BEGIN Supplied material
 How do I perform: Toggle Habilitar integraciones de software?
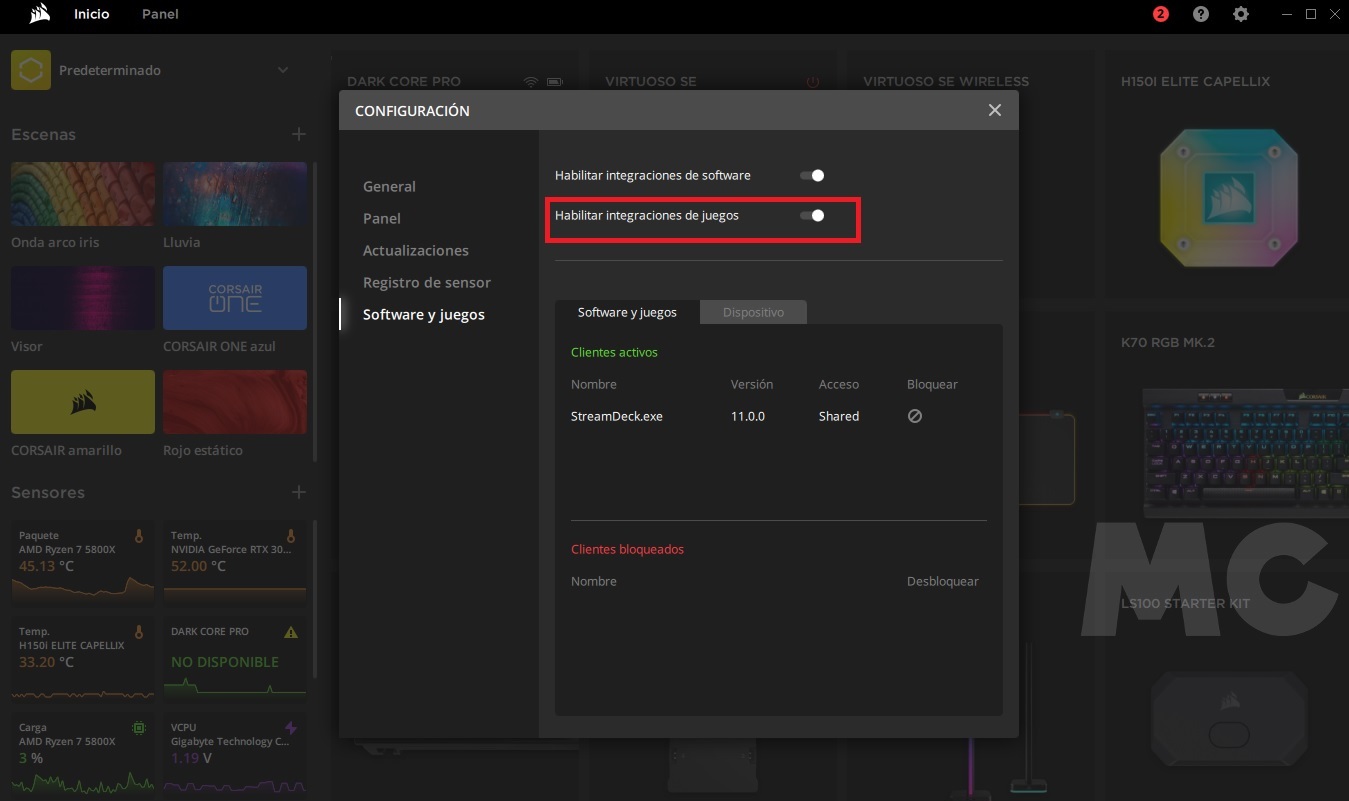click(x=812, y=175)

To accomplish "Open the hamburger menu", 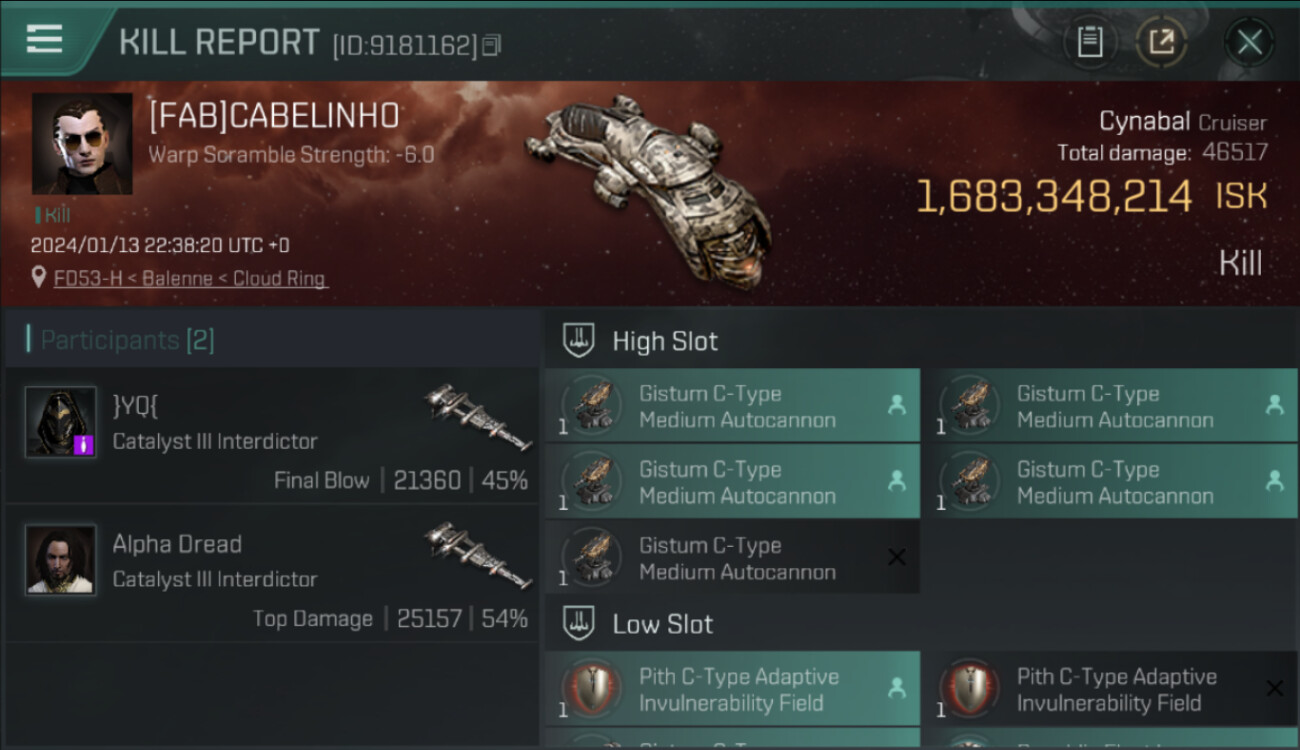I will click(44, 39).
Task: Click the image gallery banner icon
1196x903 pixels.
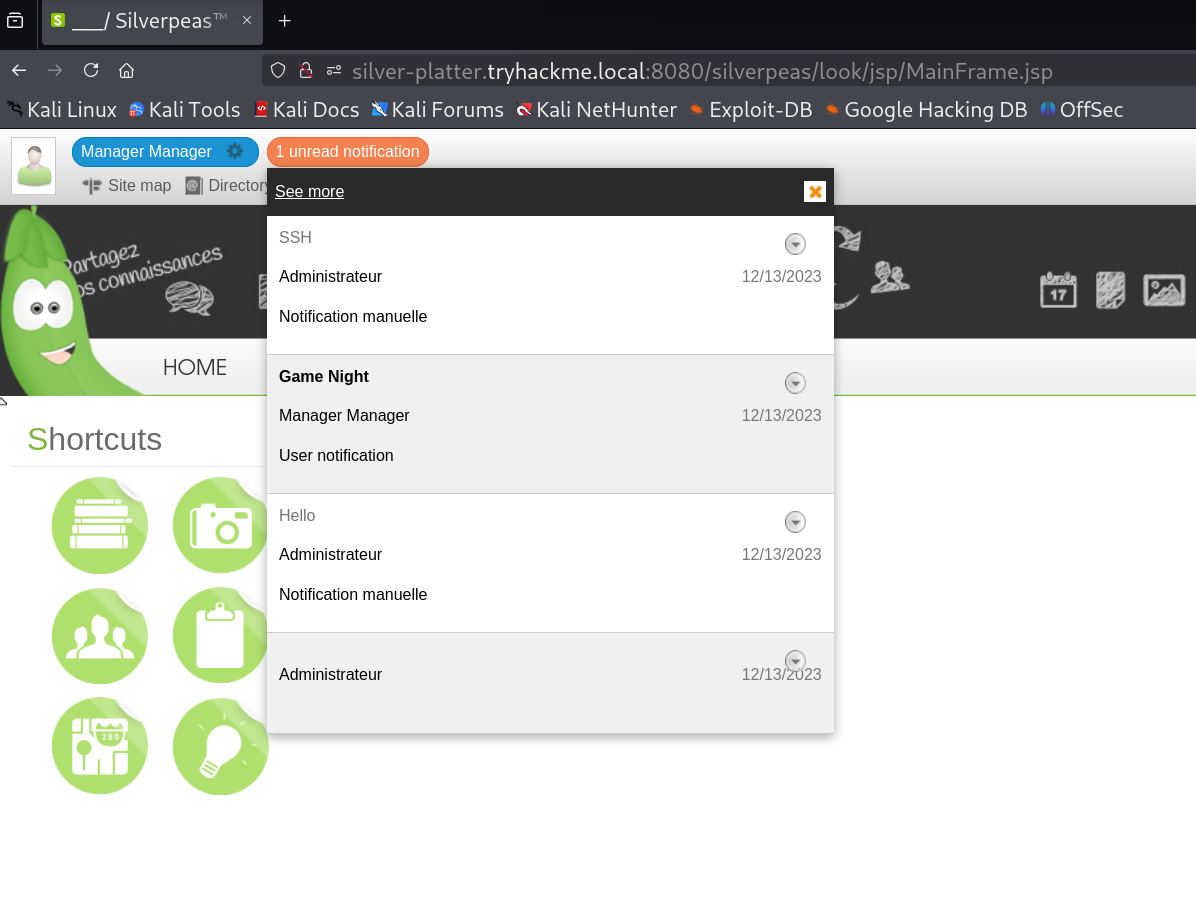Action: (x=1164, y=290)
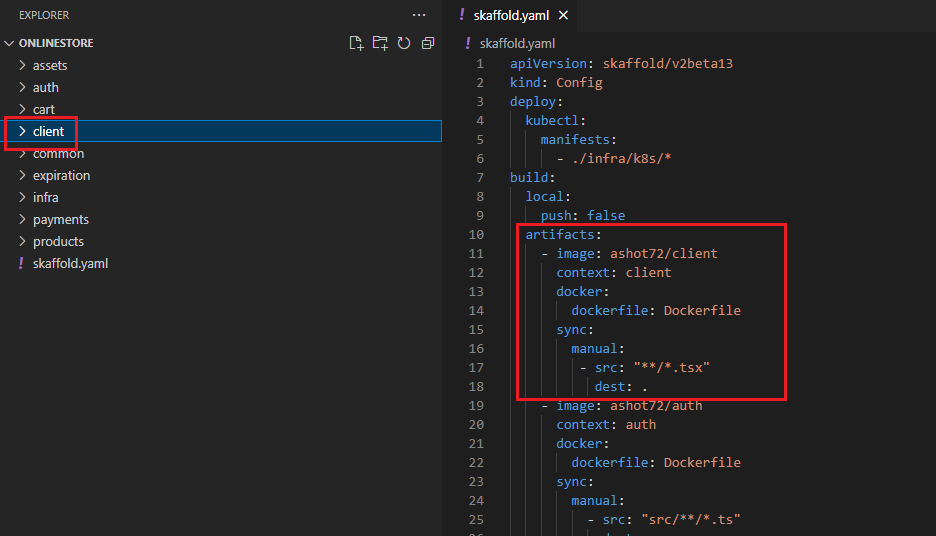Open the payments folder
The height and width of the screenshot is (536, 936).
click(x=60, y=220)
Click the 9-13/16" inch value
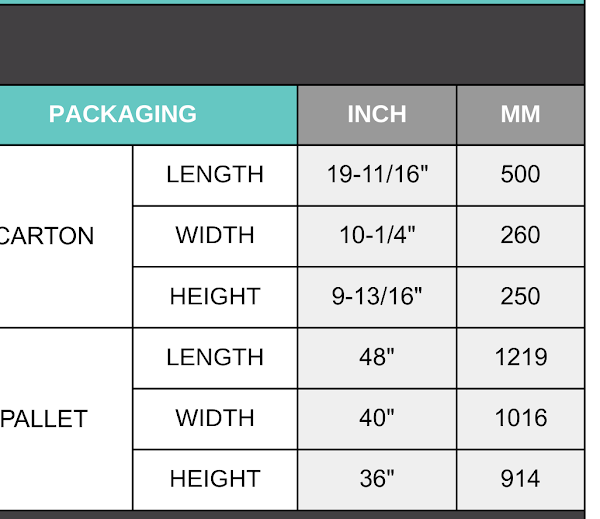 [377, 297]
END Supplied material
Problem description →
Write out the lines beginning at the line with "Task: Click the image gallery banner icon" and ending at the last line of the entries. Include no pictures.

Result of the task →
Task: Click the image gallery banner icon
1196x903 pixels.
Action: (x=1164, y=290)
Open the payments folder
The height and width of the screenshot is (536, 936).
click(x=60, y=220)
Click the 9-13/16" inch value
 [377, 297]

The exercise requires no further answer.